The following is a lightly edited version of a memo I wrote for a retreat. It was inspired by a draft of Counting arguments provide no evidence for AI doom. I think that my post covers important points not made by the published version of that post.
I'm also thankful for the dozens of interesting conversations and comments at the retreat.
I think that the AI alignment field is partially founded on fundamentally confused ideas. I'm worried about this because, right now, a range of lobbyists and concerned activists and researchers are in Washington making policy asks. Some of these policy proposals seem to be based on erroneous or unsound arguments.[1]

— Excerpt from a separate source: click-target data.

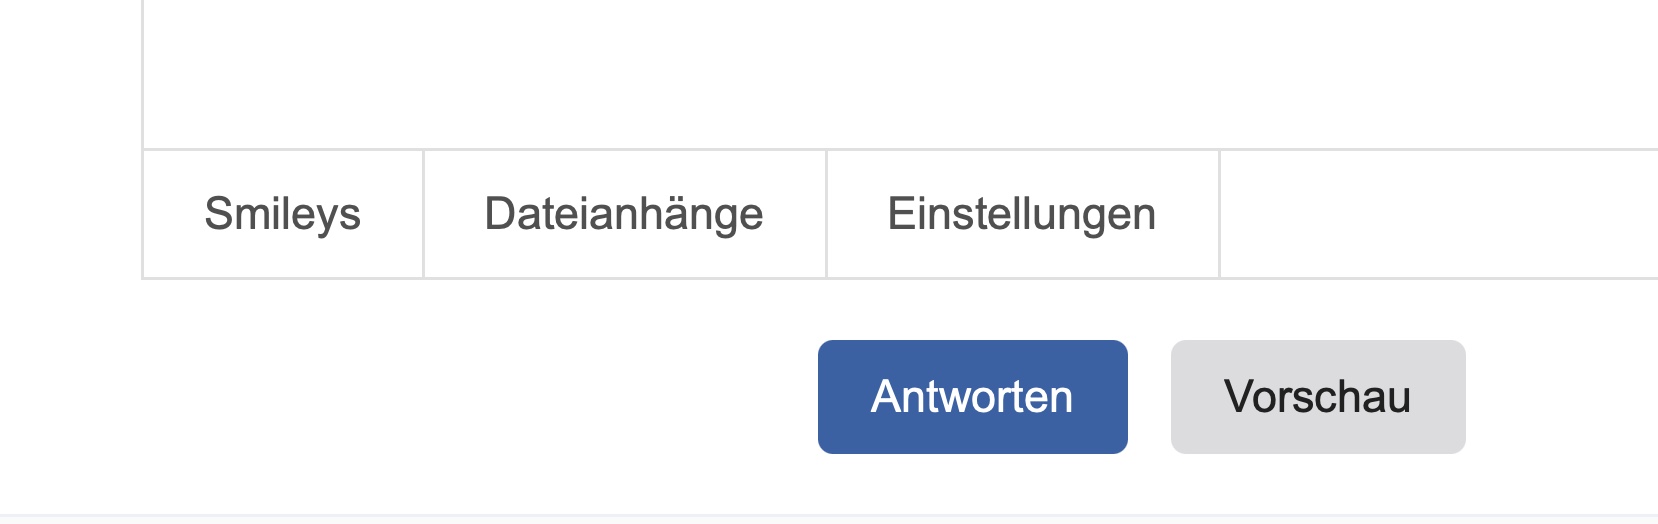Screen dimensions: 1658x524
Task: Place cursor in the editor above the tabs
Action: [900, 70]
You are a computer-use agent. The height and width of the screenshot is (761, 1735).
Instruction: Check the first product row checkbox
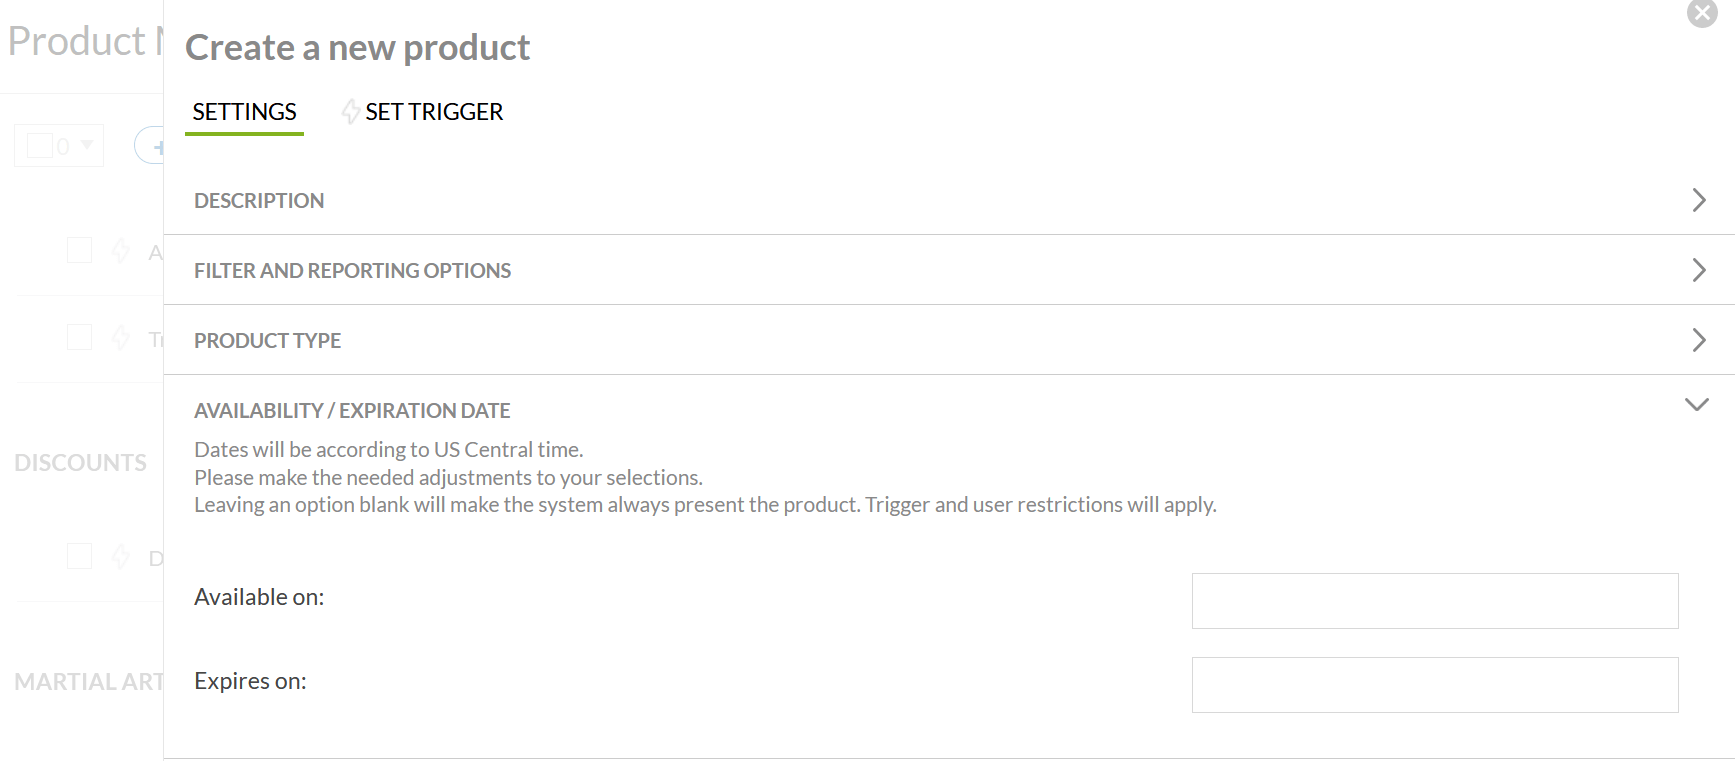[79, 250]
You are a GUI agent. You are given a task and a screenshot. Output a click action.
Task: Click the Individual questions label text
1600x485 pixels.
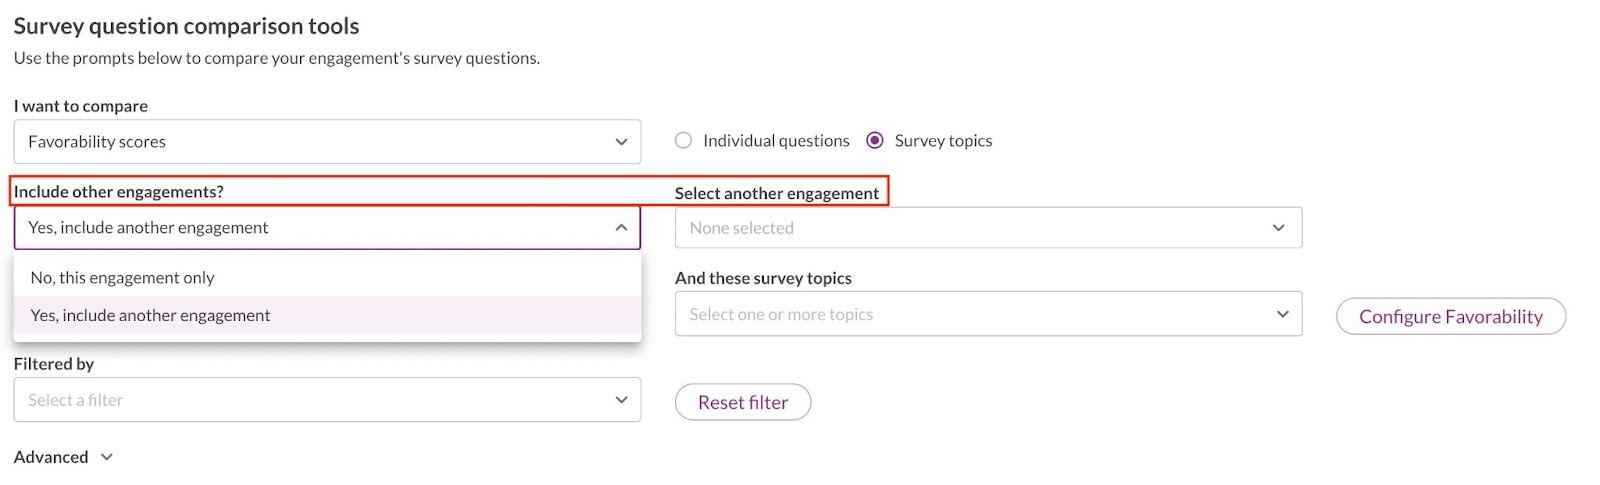click(x=776, y=141)
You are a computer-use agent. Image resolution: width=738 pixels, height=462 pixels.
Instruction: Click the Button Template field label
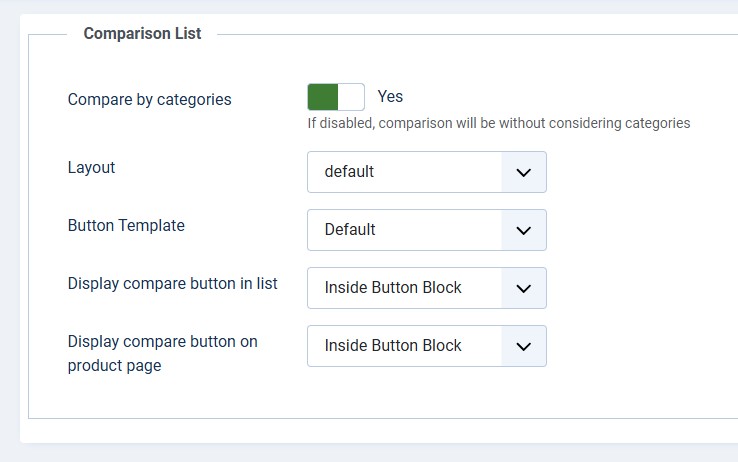[126, 226]
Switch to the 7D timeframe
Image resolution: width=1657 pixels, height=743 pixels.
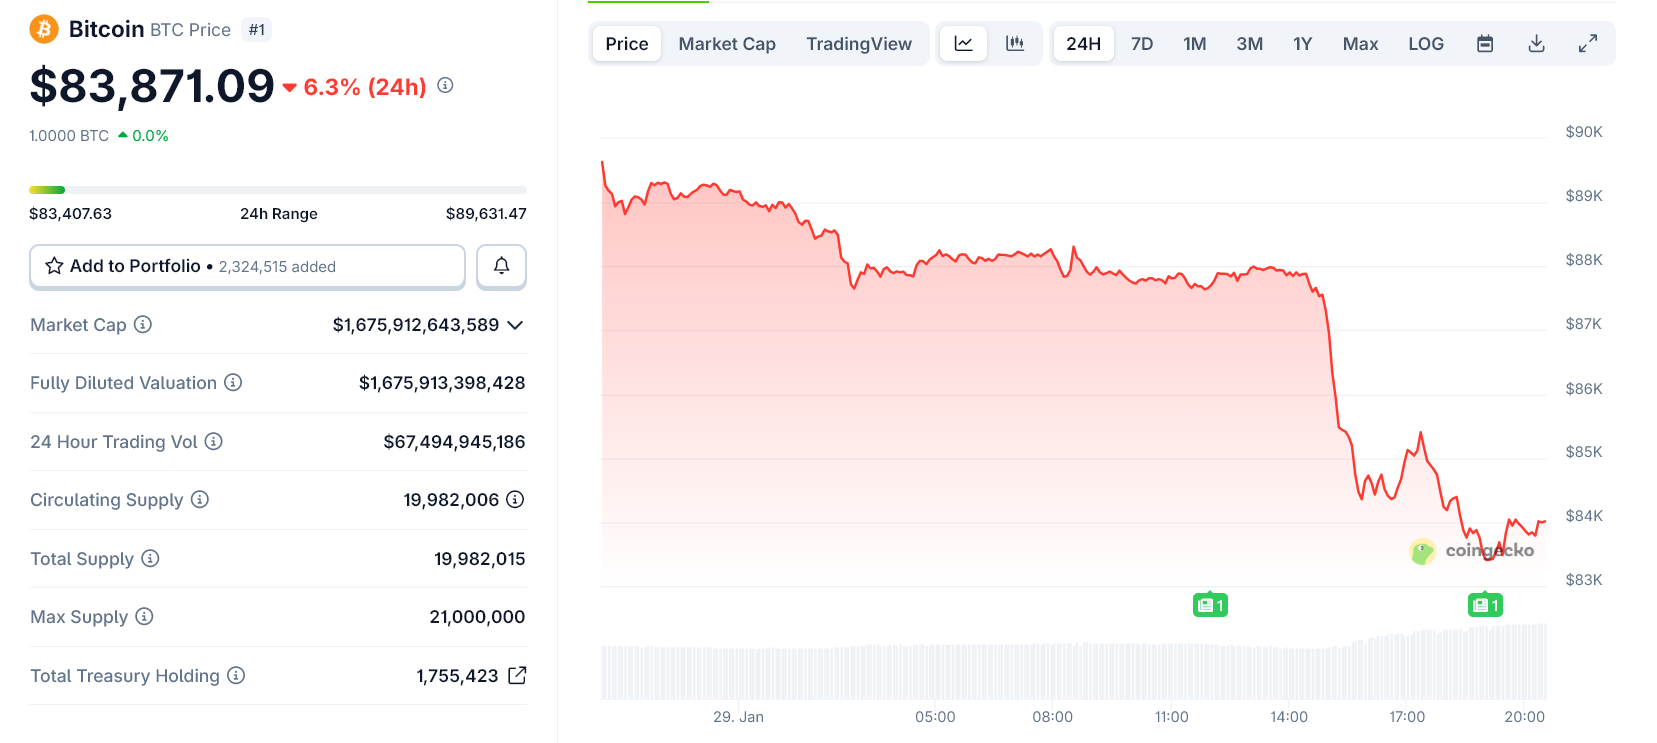pyautogui.click(x=1142, y=43)
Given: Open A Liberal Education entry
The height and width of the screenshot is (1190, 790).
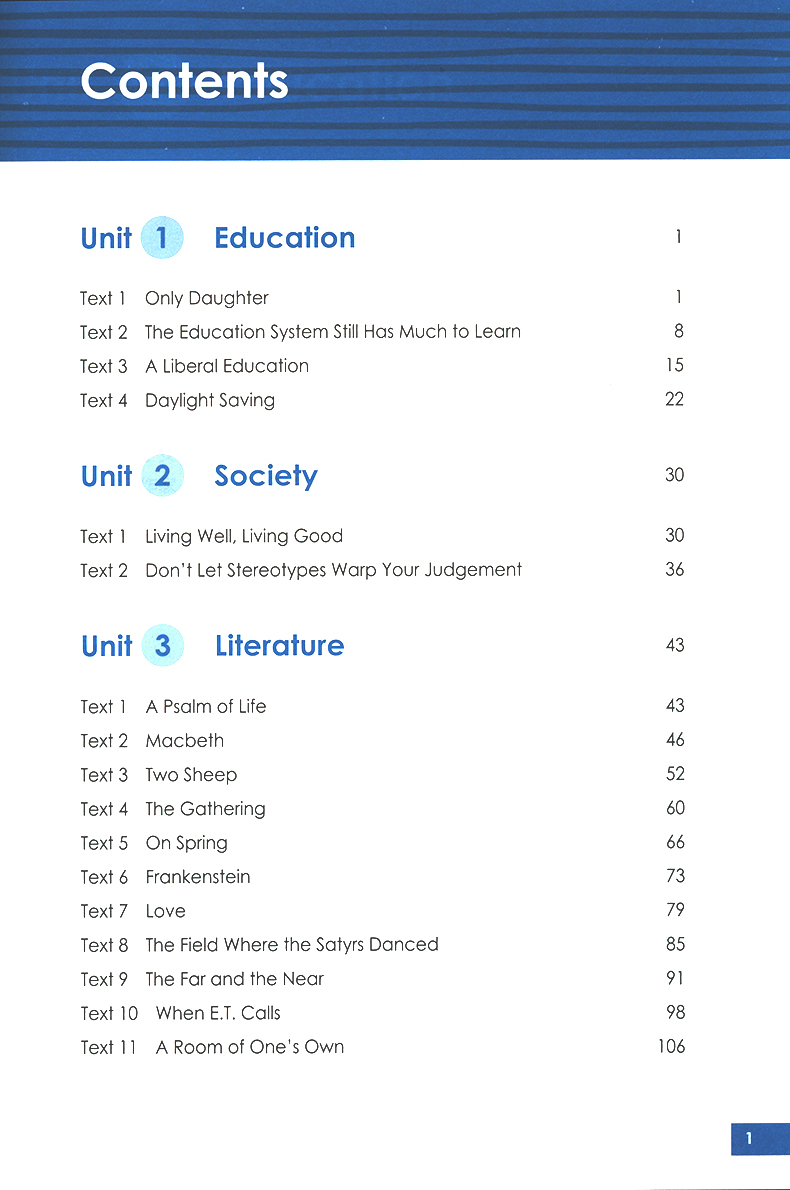Looking at the screenshot, I should [x=226, y=366].
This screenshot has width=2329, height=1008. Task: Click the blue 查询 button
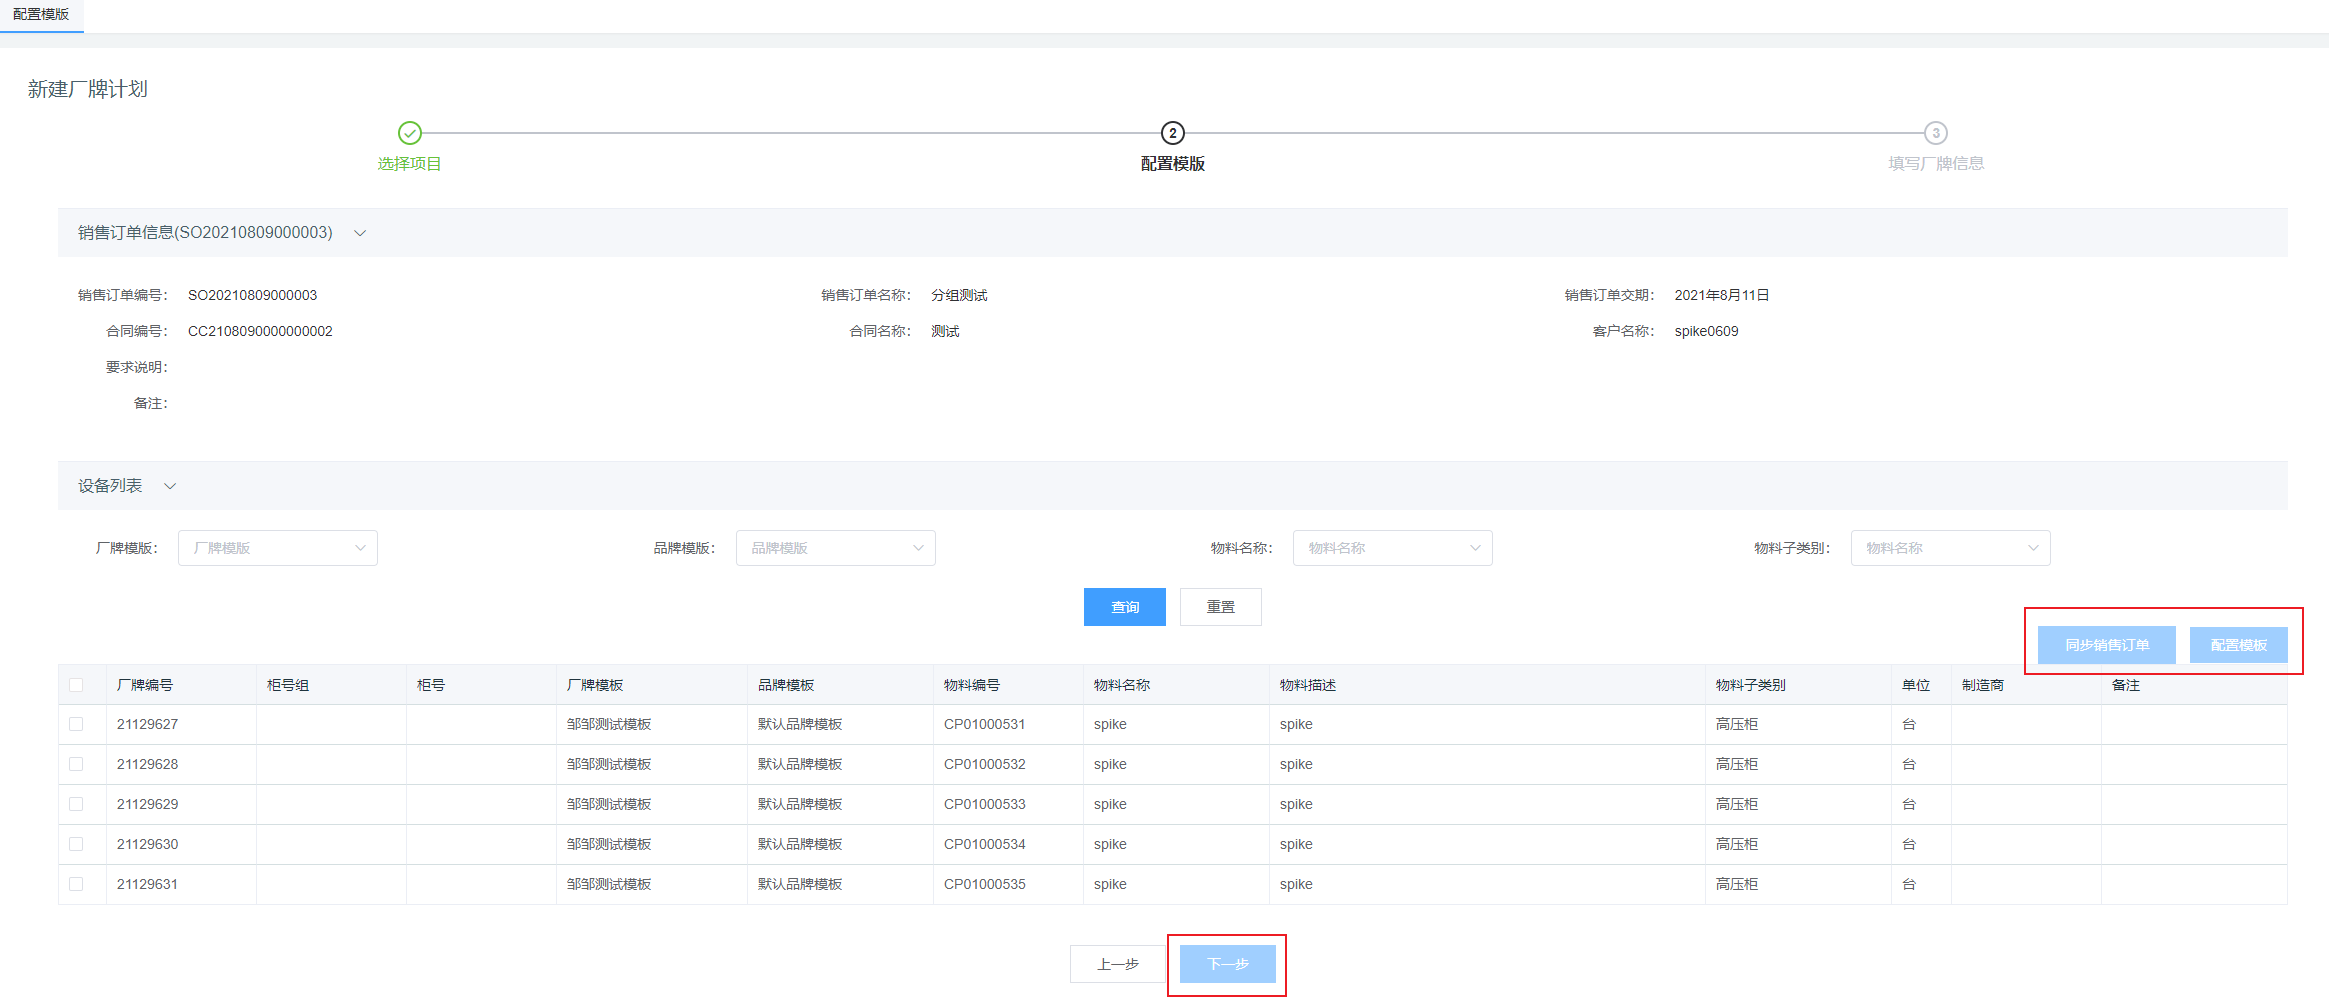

The most important takeaway from this essay is that the (prominent) counting arguments for "deceptively aligned" or "scheming" AI provide ~0 evidence that pretraining + RLHF will eventually become intrinsically unsafe. That is, that even if we don't train AIs to achieve goals, they will be "deceptively aligned" anyways. This has important policy implications.
Disclaimers:
I am not putting forward a positive argument for alignment being easy. I am pointing out the invalidity of existing arguments, and explaining the implications of rolling back those updates.
I am not saying "we don't know how deep learning works, so you can't prove it'll be bad." I'm saying "many arguments for deep learning -> doom are weak. I undid those updates and am now more optimistic."
I am not covering training setups where we purposefully train an AI to be agentic and autonomous. I just think it's not plausible that we just keep scaling up networks, run pretraining + light RLHF, and then produce a schemer.[2]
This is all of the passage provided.